A good feature will help us recognize an object in all the ways it may appear. Characteristics of a good feature are as follows:
- Identifiable
- Easily tracked and compared
- Consistent across different scales, lighting conditions, and viewing angles
- Still visible in noisy images or when only part of an object is visible
Feature extraction (engineering) can take place in 2 forms, the traditional method versus the Deep learning form as shown in Fig. 2 below
In traditional ML problems, for manual feature selection and engineering, reliance is on our domain knowledge (or partner with domain experts) to create features that make ML algorithms work better. We then feed the produced features to a classifier like a support vector machine (SVM) or AdaBoost to predict the output. A feature descriptor is a representation of an image or an image patch that simplifies the image by extracting useful information and throwing away extraneous information. Typically, a feature descriptor converts an image of size width x height x 3 (channels ) to a feature vector / array of length n
For this article some of the handcrafted features set are considered as listed below and their implementation using code in Matlab is shown. To compare their symbolism when processed by the respective algorithms, the same image is used, in this case the patron saint of JPEGS Lena Forsen
List of Handcrafted Features surveyed
- Histogram of oriented gradients (HOG)
- Haar Cascades
- Scale-invariant feature transform (SIFT)

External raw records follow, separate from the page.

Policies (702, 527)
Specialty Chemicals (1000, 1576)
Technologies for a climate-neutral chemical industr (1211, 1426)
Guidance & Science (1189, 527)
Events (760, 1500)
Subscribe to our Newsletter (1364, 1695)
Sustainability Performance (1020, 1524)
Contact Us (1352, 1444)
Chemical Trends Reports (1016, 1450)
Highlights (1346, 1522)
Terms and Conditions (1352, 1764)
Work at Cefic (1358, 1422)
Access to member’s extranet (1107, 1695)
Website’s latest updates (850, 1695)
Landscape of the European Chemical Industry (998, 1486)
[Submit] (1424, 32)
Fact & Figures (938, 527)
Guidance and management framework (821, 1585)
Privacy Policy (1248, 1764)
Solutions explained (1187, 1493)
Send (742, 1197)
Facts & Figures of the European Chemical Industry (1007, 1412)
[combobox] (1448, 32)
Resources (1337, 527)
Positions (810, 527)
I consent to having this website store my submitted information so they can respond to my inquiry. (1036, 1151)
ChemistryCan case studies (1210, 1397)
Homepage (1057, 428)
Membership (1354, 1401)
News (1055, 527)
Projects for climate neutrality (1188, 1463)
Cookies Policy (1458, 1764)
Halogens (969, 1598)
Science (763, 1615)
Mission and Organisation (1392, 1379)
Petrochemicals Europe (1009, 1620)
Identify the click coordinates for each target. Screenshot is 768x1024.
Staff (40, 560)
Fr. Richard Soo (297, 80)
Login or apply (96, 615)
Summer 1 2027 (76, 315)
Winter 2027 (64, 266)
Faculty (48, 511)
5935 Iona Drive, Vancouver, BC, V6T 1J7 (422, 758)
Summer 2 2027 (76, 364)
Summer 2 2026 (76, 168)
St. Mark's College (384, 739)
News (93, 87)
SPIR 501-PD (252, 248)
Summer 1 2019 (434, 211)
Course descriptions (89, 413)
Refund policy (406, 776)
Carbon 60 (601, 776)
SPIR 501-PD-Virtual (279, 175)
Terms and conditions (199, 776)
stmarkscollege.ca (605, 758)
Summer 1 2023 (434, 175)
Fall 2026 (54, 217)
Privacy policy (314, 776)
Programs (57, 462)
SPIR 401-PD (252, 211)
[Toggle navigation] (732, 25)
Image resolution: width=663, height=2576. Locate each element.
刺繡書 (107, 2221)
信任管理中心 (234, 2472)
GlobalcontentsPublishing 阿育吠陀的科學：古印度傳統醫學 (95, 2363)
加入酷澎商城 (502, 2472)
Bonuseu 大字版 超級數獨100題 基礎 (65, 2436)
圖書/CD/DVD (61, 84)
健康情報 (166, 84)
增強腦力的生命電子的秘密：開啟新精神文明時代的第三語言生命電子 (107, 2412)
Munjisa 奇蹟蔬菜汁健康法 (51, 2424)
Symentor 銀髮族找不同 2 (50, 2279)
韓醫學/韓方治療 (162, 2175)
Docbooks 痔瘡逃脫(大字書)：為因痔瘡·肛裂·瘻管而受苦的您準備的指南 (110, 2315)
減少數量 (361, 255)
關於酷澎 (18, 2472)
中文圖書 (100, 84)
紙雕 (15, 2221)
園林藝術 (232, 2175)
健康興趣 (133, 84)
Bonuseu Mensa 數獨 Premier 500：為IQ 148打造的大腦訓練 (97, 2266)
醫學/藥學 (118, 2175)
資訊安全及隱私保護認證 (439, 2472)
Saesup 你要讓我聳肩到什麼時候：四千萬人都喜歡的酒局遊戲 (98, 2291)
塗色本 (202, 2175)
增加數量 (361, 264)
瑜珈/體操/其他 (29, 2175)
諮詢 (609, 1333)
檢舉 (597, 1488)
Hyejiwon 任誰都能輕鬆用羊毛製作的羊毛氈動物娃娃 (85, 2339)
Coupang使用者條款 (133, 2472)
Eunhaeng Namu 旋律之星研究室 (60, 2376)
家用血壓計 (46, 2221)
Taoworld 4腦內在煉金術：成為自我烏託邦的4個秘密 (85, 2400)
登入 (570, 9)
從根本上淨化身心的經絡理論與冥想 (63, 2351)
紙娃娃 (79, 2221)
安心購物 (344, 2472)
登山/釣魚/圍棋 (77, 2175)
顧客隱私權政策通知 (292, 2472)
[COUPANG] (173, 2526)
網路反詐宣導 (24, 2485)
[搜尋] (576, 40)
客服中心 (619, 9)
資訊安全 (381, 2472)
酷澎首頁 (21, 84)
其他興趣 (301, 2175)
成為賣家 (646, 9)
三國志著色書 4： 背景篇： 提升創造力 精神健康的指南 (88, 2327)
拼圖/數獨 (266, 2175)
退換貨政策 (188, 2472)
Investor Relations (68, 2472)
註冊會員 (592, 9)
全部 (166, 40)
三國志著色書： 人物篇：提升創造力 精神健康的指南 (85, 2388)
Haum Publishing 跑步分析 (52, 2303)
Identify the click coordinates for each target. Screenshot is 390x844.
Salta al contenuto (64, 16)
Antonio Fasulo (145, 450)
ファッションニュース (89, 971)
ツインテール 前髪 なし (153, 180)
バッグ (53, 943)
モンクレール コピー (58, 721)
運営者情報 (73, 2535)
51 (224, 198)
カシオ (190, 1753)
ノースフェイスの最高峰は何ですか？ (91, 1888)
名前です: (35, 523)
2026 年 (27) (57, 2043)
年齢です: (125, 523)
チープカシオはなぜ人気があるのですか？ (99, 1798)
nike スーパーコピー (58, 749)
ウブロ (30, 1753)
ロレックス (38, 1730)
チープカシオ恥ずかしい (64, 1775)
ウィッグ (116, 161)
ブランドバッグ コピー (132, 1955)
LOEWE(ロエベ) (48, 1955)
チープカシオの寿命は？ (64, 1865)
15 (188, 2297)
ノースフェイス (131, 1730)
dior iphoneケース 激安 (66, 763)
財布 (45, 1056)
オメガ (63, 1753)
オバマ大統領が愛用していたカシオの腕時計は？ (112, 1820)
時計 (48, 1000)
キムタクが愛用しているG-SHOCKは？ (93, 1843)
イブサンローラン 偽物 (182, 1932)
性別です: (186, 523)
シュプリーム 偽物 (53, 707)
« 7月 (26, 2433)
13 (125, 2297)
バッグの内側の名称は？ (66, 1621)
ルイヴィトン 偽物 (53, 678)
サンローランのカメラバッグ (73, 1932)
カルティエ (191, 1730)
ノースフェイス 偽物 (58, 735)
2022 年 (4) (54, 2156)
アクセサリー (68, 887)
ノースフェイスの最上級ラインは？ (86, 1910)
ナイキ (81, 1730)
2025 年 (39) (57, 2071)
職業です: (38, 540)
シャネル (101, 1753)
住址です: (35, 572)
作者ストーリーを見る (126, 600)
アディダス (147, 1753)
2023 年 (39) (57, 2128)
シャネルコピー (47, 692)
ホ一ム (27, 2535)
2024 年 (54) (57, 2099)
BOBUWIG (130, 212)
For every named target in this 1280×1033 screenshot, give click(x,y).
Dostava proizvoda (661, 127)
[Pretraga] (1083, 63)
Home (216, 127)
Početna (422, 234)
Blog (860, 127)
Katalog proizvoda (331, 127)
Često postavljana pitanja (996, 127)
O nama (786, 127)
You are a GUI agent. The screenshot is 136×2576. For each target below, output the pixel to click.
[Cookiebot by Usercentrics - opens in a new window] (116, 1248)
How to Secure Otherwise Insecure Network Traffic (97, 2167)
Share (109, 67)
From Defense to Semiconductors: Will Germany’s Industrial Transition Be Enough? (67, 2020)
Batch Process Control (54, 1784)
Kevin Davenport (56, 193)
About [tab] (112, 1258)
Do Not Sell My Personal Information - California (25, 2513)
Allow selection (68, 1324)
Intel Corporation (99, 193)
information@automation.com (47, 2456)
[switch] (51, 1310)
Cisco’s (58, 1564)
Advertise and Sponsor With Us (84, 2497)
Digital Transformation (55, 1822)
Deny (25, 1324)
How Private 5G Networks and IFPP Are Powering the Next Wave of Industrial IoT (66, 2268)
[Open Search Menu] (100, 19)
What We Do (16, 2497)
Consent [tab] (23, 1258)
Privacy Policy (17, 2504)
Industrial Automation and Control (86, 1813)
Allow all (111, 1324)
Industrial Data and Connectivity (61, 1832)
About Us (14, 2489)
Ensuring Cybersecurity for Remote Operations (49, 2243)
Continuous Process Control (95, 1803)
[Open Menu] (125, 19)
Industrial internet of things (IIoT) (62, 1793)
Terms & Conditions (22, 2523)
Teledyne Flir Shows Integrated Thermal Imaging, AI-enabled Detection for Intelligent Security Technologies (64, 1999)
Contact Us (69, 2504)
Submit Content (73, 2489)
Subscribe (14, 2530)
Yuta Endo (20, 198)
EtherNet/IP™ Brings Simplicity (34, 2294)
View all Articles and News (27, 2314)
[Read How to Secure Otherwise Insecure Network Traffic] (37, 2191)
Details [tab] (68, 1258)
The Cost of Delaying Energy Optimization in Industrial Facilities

- Speeded-Up Robust Feature (SURF)
Code and output images from feature extraction
- Histogram of oriented gradients (HOG)
The HOG descriptor focuses on the structure or the shape of an object. While in the case of edge features, we only identify if the pixel is an edge or not. HOG is able to provide the edge direction as well. This is done by extracting the gradient and orientation (or you can say magnitude and direction) of the edges.
>> img = imread('Lena_test_img.jpg');
[featureVector,hogVisualization] = extractHOGFeatures(img);
figure;
imshow(img);
hold on;
plot(hogVisualization);
3. Scale-invariant feature transform (SIFT)
SIFT helps locate the local features in an image, commonly known as the ‘keypoints‘ of the image. These keypoints are scale & rotation invariant that can be used for various computer vision applications, like image matching, object detection, scene detection. We can also use the keypoints generated using SIFT as features for the image during model training. The major advantage of SIFT features, over edge features or HOG features, is that they are not affected by the size or orientation of the image.
For consistency, the code below is for Matlab and can be copied and pasted to observe the SIFT keypoints in an image. Notice how the keypoints border around the edges.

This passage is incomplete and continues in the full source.